### Entries supplied:
##########

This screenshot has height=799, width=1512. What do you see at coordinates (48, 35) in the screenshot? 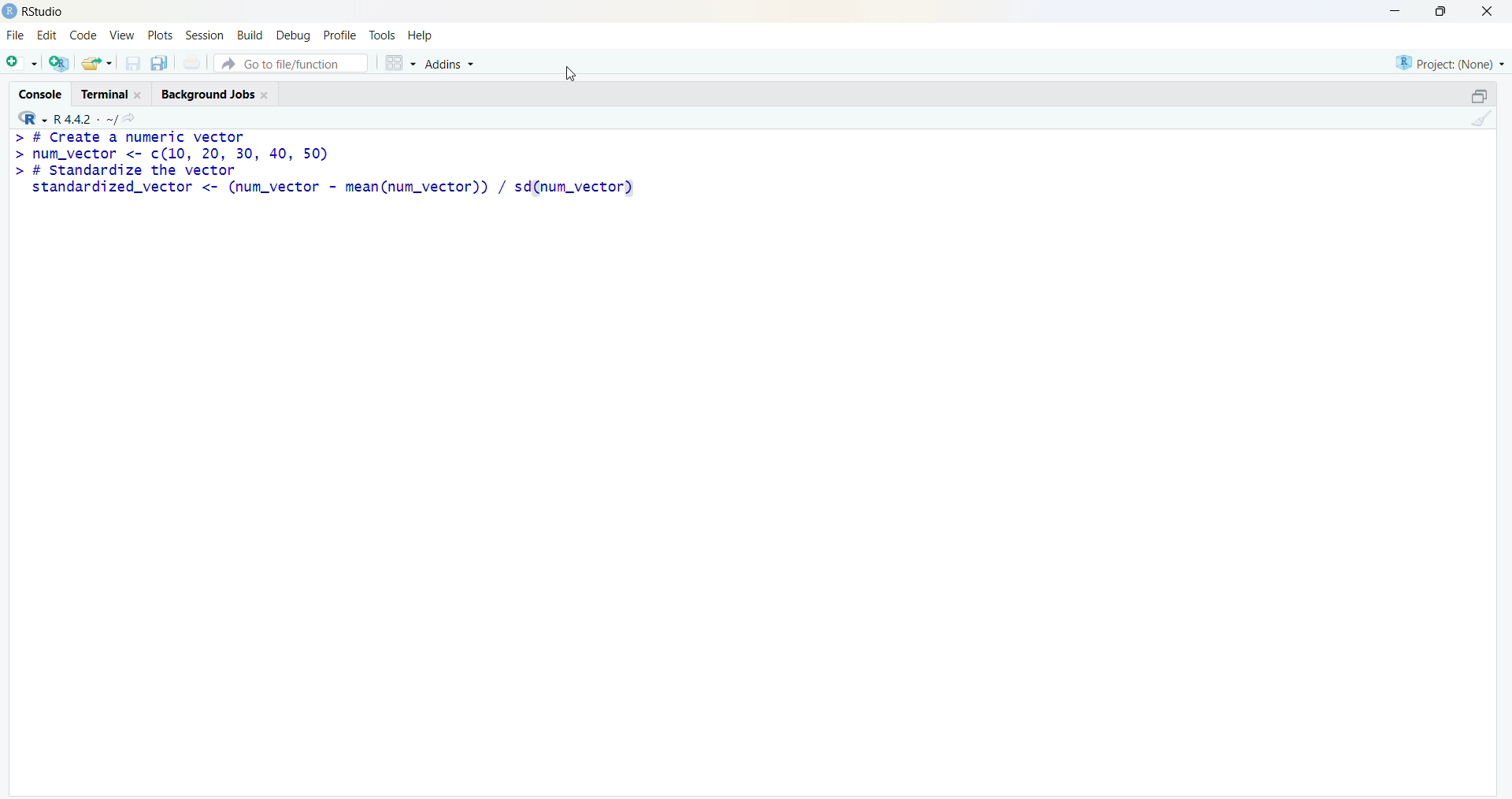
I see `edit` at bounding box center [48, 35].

##########

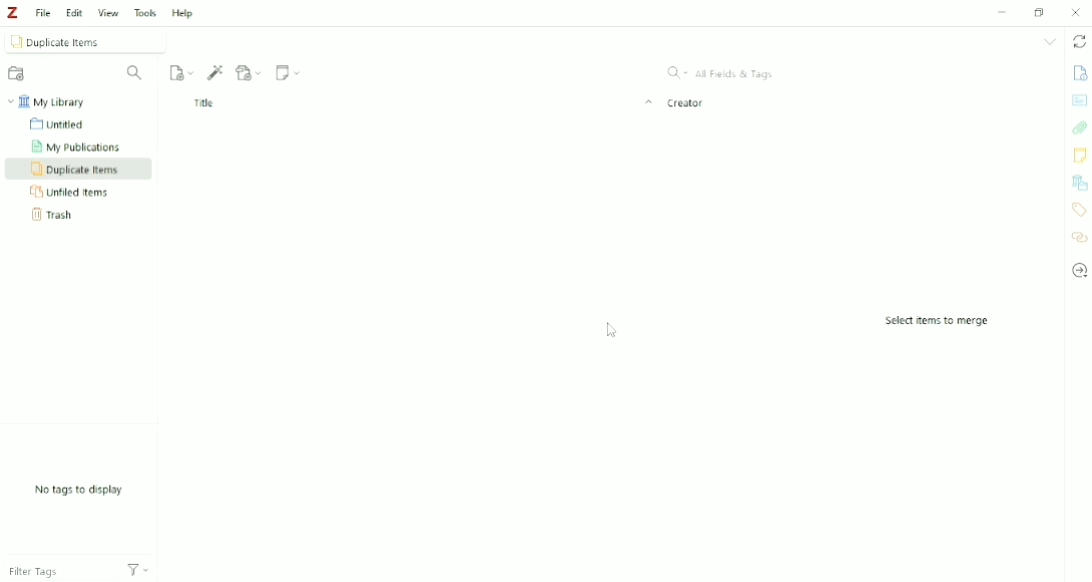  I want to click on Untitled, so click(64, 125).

##########

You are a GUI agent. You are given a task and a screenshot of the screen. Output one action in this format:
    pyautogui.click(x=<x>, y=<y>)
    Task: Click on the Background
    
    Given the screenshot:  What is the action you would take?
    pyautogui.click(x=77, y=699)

##########

### Problem to solve:
Can you give the listing again from the line with "This screenshot has" to the line with "center [48, 35].", renaming "screenshot" to "screen capture" and changing nothing else? Leave the pictures out.

### Response to this task:
This screen capture has height=799, width=1512. What do you see at coordinates (48, 35) in the screen capture? 
I see `edit` at bounding box center [48, 35].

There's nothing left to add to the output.